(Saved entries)
^^^^^^^^^^^^^^^^

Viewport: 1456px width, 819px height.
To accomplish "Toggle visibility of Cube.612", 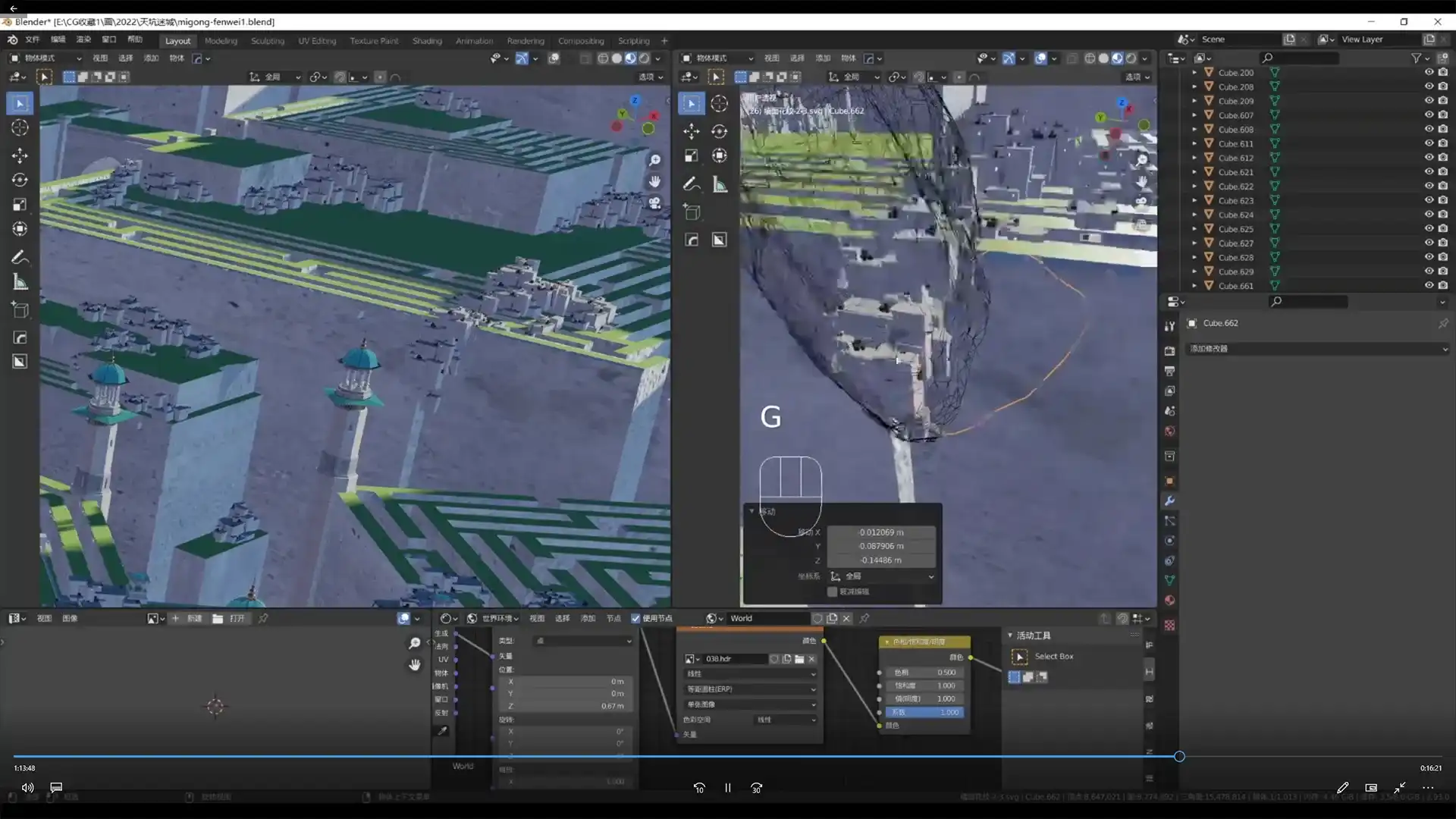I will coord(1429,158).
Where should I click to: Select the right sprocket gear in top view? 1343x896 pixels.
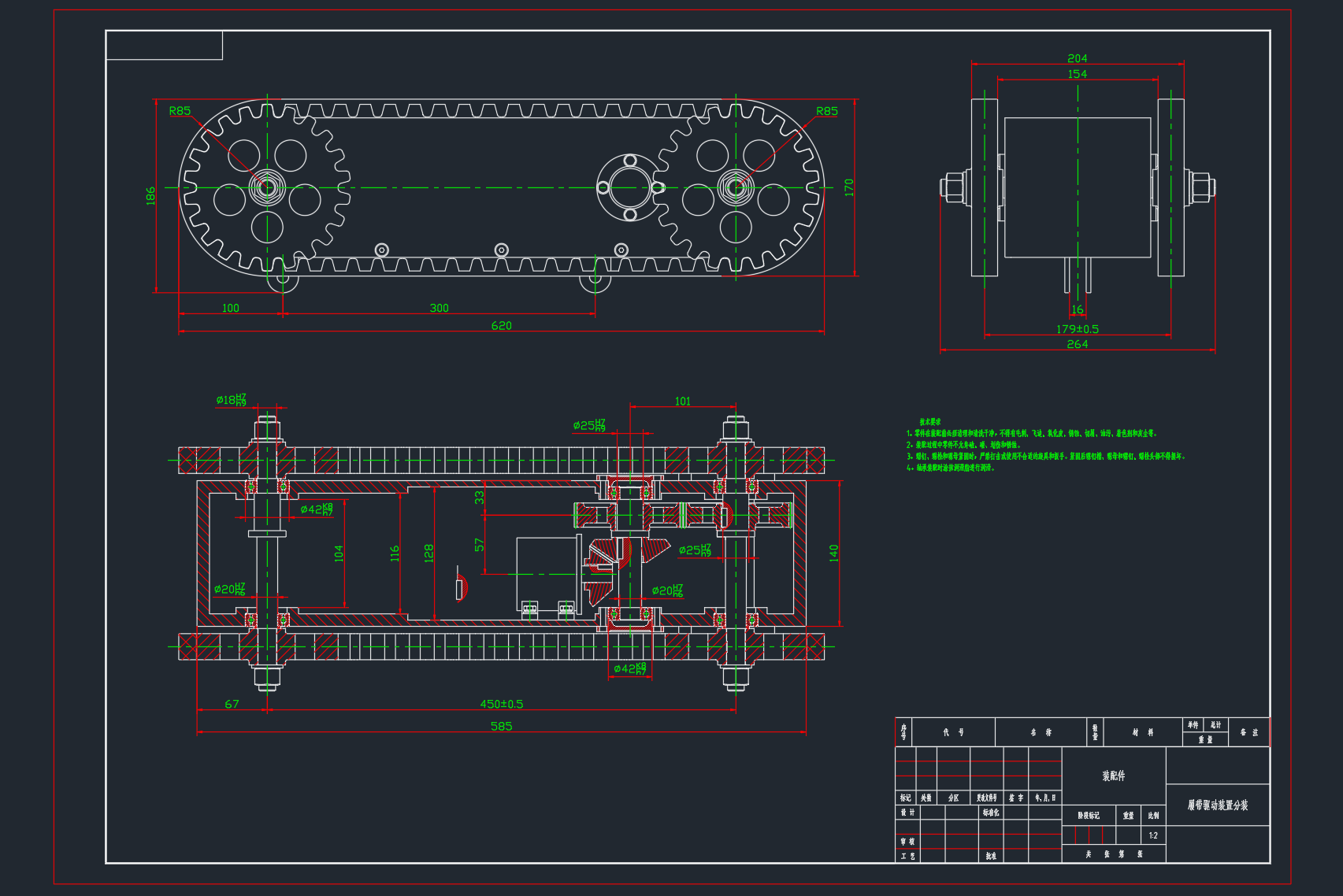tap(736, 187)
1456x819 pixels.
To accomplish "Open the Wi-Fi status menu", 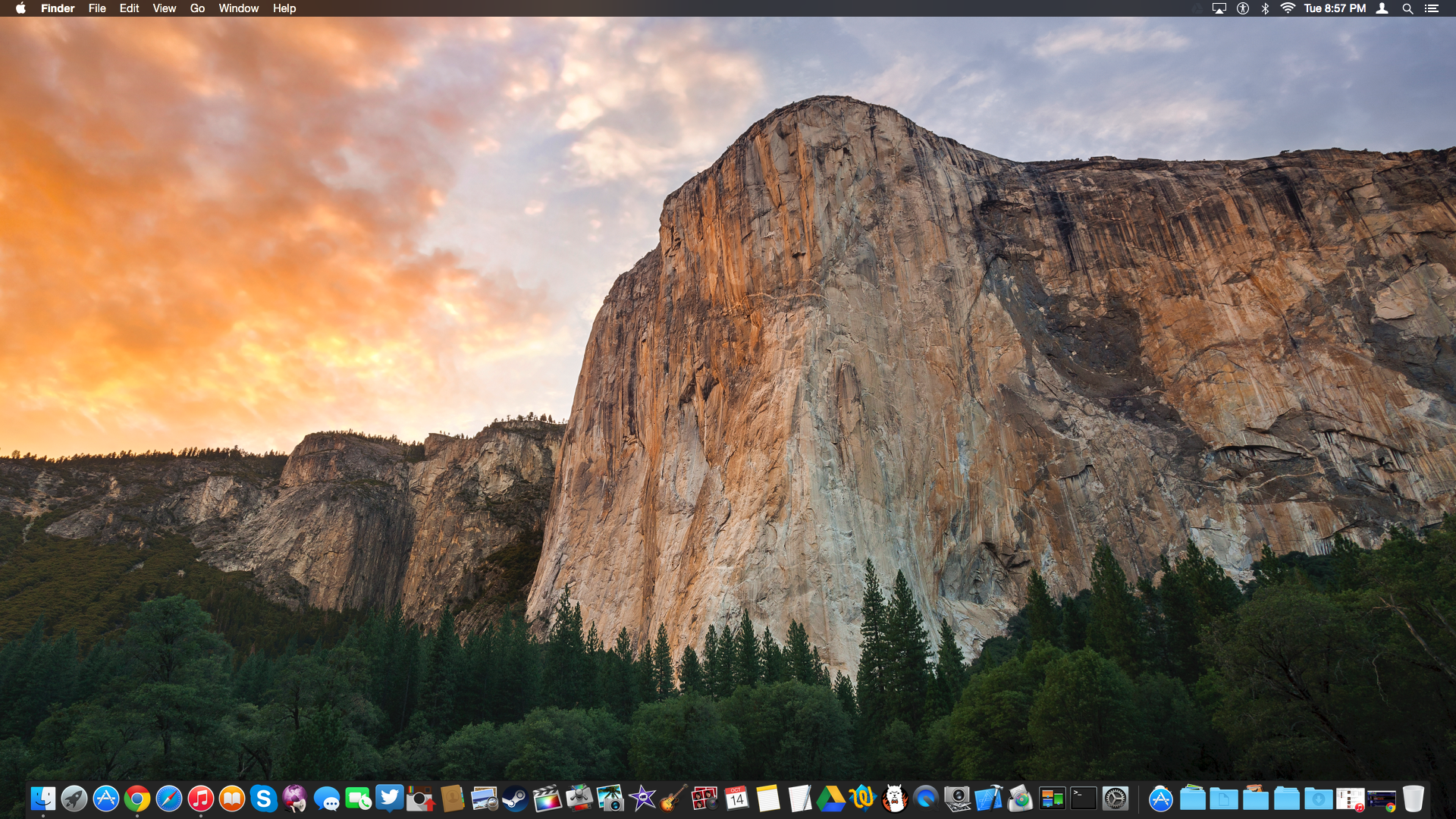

^^^^^^^^^^^^^^^^

== THE PROBLEM ==
The answer consists solely of the lines from the one holding "1456x819 pixels." through the final line of the records, both ends included, each duplicated exactly. Leave images out.

== SOLUTION BELOW ==
1456x819 pixels.
To accomplish "Open the Wi-Fi status menu", 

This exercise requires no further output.